US Ambassador to Israel Dan Shapiro’s insistence that Obama is coming mainly to consult and without preconditions does not sit well with the embassy’s plan to locate Obama’s main speech in a venue that will seat at least 1,000 Israelis. It takes no fortune-teller to suspect that this will end up being called “the Jerusalem Speech” and be compared with the Cairo speech, possibly emerging crowned as its antithesis, or its atonement, complement, or antidote.

The most dramatic outcome the visit can have is a festive announcement of a resumption of talks between Israel and the Palestinian Authority, perhaps a three-way photo where Obama is flanked by Mahmoud Abbas and Binyamin Netanyahu. Even that relatively modest aftermath is hard to predict right now, let alone real agreements between the sides. As things currently stand in the Middle East, all are busy closely following events around them, from Friday clashes in Cairo to continuous demonstrations in Amman, not to mention the war in Syria. With the exception of Bashar Assad, no leader in the region is in the mood for a gamble at the moment.

It is therefore believed that the substantive part of the visit will lie in Obama’s private talks with Netanyahu, and to a lesser extent also with President Shimon Peres. Netanyahu has said that the issues of the summit will be Iran, the Palestinians and the general Middle East mayhem. Barring dramas on the Palestinian front, this means further coordination and fine-tuning of contingency plans should push come to shove concerning the Iranian nuclear program. The chosen deadline on that front seems for now to be the Iranian presidential election scheduled for June. That event, which may trigger civil unrest whose aftermath is impossible to predict, will in any event produce Ahmadinejad’s successor, and a re-assessment concerning the likelihood of Iran changing course on its nuclear program.

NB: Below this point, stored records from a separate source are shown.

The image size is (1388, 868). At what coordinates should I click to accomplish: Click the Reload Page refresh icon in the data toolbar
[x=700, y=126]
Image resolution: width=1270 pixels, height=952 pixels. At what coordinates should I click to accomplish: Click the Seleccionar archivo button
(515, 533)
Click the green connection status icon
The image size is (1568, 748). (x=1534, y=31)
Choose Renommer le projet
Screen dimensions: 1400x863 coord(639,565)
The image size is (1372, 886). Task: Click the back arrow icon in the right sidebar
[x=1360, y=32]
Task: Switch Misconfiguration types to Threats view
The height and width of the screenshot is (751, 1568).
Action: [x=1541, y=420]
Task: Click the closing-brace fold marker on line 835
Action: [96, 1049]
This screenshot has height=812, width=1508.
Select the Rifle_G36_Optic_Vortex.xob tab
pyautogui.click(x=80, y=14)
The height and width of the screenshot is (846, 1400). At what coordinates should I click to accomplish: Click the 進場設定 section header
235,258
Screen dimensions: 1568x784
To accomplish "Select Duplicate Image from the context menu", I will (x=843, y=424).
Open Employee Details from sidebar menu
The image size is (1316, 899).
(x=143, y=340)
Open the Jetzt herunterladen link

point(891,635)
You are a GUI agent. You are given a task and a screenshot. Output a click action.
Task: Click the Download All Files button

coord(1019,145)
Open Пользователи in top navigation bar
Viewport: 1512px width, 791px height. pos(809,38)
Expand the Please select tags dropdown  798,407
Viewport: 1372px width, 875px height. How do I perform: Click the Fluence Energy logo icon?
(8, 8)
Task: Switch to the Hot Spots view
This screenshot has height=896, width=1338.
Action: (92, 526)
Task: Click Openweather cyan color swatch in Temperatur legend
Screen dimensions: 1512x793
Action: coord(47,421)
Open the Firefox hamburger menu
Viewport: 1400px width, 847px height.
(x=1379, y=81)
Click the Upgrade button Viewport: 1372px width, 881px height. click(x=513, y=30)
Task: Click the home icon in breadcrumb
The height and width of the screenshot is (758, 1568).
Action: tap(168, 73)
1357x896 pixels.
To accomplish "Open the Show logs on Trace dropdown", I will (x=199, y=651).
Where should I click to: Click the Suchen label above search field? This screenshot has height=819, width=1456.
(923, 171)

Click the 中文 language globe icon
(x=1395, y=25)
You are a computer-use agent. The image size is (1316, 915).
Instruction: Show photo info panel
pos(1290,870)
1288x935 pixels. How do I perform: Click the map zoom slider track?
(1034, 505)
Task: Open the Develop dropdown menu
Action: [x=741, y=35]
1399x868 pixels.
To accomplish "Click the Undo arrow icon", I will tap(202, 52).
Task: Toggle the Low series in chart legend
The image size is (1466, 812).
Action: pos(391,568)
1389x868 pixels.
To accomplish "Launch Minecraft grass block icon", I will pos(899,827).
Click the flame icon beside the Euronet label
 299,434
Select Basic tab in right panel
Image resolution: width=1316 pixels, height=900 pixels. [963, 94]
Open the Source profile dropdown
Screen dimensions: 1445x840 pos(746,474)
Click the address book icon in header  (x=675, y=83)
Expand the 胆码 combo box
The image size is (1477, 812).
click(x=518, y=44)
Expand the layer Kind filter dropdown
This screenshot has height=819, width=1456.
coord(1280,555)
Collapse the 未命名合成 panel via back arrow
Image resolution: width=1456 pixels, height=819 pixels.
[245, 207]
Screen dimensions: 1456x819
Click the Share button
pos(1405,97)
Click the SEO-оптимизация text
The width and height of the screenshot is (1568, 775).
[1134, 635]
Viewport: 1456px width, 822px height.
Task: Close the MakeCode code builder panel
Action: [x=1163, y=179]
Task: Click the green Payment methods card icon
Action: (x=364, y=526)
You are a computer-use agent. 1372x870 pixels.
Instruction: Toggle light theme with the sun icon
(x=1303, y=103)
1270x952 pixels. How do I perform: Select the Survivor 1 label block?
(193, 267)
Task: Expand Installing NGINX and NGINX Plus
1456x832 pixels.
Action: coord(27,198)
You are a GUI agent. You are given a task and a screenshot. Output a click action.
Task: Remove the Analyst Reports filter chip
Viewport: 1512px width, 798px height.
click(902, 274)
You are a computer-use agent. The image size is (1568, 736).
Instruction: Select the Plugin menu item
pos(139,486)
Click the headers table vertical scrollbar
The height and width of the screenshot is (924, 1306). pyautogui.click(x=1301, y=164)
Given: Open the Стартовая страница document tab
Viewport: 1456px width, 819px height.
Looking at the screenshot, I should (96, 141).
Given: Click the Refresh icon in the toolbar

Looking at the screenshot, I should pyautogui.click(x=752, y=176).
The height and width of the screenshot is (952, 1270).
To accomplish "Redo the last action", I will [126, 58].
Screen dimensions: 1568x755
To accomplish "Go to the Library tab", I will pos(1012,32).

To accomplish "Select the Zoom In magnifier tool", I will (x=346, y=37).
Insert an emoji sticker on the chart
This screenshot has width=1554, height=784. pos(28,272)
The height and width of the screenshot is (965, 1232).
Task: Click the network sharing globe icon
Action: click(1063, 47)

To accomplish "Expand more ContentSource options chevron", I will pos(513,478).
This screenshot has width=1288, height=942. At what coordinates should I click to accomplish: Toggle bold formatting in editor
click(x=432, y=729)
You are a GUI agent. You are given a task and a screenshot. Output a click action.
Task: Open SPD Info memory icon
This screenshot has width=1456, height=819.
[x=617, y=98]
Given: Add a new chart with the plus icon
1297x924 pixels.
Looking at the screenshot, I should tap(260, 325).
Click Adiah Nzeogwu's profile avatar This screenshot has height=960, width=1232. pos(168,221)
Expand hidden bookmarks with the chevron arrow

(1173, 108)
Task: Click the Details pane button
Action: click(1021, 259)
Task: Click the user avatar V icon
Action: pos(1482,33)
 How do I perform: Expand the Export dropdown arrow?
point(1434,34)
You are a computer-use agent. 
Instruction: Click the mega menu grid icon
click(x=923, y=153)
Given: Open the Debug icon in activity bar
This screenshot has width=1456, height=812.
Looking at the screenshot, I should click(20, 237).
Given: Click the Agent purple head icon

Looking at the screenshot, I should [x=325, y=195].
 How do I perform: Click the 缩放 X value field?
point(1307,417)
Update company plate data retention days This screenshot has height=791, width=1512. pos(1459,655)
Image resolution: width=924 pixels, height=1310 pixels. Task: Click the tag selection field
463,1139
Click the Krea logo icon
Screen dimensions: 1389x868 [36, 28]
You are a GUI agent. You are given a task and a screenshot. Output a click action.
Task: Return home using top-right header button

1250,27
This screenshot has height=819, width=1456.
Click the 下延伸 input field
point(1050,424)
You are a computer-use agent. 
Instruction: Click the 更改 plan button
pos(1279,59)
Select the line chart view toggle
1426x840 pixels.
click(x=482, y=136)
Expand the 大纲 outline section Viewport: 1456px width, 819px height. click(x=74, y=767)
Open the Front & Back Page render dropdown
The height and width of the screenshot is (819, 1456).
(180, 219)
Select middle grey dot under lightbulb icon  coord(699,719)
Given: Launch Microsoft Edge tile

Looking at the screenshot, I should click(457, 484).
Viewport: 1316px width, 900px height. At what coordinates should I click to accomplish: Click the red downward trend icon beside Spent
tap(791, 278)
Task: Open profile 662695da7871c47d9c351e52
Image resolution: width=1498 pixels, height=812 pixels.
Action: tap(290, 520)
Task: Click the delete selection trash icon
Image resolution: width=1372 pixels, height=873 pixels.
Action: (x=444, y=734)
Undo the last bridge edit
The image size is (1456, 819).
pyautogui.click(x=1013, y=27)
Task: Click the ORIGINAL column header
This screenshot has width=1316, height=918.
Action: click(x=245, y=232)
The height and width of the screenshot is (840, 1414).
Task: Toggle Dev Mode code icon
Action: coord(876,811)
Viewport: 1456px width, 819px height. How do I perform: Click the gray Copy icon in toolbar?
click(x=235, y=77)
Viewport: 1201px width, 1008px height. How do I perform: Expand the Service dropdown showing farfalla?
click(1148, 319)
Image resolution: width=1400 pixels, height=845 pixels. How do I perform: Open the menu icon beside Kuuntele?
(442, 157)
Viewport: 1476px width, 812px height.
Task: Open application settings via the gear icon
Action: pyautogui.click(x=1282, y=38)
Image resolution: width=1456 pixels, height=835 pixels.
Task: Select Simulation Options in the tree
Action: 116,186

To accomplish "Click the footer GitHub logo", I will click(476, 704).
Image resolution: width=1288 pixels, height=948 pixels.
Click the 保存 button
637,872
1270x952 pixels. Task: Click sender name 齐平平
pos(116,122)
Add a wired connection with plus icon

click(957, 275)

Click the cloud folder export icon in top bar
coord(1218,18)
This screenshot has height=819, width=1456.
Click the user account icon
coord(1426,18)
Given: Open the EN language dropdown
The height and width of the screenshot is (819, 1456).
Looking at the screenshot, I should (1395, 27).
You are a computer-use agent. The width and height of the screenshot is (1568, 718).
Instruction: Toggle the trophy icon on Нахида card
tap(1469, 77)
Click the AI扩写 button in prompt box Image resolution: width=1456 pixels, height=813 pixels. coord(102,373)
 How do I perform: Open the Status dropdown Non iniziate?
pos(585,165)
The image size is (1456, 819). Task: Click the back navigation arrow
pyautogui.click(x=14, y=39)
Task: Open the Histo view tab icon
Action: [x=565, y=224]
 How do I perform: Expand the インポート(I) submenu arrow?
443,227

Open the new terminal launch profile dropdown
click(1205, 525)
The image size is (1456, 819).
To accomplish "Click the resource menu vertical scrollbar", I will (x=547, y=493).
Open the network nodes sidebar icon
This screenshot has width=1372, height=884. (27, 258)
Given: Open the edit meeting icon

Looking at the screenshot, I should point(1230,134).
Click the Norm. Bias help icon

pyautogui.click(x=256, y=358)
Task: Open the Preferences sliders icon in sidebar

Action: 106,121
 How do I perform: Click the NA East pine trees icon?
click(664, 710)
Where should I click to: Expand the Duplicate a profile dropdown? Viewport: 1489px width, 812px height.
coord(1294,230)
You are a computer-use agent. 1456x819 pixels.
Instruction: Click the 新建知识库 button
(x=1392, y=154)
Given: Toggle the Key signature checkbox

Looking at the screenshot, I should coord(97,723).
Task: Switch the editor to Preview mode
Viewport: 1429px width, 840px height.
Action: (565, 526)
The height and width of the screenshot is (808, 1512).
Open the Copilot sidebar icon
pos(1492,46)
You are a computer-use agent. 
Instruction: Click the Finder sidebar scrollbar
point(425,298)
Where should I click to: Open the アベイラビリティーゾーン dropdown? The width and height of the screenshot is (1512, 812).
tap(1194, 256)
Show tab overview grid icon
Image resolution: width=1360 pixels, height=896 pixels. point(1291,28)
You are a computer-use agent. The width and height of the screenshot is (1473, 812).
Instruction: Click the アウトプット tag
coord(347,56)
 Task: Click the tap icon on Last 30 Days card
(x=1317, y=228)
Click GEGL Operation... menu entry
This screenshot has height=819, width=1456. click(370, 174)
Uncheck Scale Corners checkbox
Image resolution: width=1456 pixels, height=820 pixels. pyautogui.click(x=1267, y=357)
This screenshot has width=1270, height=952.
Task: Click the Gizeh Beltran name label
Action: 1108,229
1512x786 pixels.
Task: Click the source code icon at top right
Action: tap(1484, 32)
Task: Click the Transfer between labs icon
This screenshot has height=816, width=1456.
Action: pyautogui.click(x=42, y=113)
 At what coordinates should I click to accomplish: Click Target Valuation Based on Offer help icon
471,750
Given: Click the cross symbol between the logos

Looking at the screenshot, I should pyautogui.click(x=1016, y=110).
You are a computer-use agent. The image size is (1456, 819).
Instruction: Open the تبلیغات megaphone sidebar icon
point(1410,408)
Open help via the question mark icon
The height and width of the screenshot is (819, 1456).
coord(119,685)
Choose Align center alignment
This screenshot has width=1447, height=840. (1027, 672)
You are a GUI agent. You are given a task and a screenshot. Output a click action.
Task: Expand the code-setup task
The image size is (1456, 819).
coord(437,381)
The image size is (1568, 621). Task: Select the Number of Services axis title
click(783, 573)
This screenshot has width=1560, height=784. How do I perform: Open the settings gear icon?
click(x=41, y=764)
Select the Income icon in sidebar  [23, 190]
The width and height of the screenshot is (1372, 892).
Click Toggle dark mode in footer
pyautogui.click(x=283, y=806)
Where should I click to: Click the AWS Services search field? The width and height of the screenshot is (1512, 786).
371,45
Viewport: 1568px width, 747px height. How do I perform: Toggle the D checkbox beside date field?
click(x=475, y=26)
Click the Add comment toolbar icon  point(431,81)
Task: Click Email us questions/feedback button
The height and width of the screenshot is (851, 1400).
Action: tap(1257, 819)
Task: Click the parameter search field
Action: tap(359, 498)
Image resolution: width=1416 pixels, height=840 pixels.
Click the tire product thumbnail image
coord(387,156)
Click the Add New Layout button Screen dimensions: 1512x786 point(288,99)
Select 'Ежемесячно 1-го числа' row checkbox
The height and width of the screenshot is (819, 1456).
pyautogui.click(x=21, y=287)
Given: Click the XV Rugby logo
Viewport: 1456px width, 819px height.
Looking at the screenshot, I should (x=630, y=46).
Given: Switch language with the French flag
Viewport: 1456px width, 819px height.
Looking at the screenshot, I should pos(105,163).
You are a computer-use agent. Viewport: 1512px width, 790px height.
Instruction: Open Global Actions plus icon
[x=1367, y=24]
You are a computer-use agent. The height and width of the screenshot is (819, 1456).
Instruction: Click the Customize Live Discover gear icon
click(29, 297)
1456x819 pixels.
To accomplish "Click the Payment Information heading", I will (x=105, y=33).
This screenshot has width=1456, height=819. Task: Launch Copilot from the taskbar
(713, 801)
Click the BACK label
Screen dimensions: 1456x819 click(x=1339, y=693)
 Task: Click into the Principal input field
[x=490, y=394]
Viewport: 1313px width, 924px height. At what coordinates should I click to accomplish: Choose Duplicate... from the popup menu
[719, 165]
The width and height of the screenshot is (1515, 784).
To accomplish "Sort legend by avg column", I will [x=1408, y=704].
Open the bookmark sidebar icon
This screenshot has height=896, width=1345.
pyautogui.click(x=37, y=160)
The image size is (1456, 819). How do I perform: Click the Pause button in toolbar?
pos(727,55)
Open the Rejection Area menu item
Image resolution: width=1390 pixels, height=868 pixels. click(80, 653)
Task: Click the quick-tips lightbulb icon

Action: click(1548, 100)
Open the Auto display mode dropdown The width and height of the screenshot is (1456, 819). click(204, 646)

For its part, Teheran is believed to be closely following Obama’s response to North Korea’s recent nuclear test. If Washington allows Pyongyang to get away with its provocation with impunity, Teheran will be emboldened to follow suit, on the assumption that the second-term Obama is the same first-term Obama who let the previous North Korean leader get away with the country’s first nuclear test.

But even if Obama has not changed since his first term, Israel has.

The recent general election has dealt a setback to Netanyahu, who remains in power but has lost a considerable chunk of his following to centrist meteor Yair Lapid and his Yesh Atid (“There is a Future”) party. At the time of writing coalition talks had yet to mature, but the expectations are that Lapid will ultimately be Netanyahu’s main partner in the new government and in that role will demand, and obtain, some diplomatic movement.

Netanyahu’s appointment as peace negotiator of the dovish Tzipi Livni, the former foreign minister, is seen as a first step in that direction.

Some in Israel think that Obama hastily read the election result as an opportunity to tell a gradually moderating Israeli public to back concessions to the Palestinians. Such an approach would be similar to the one Obama took in the Cairo speech – which was a public exhortation neither preceded nor followed by programmatic action.

Last time Obama arrived in the region to give a major speech, it took the Middle East a mere 18 months to descend into a global flashpoint of street violence, political instability, religious hostility, and international tension, involving a colourful slew of factions, nationalities, denominations, militias, governments, and superpowers. Hopefully, this speech’s aftermath will be less cataclysmic.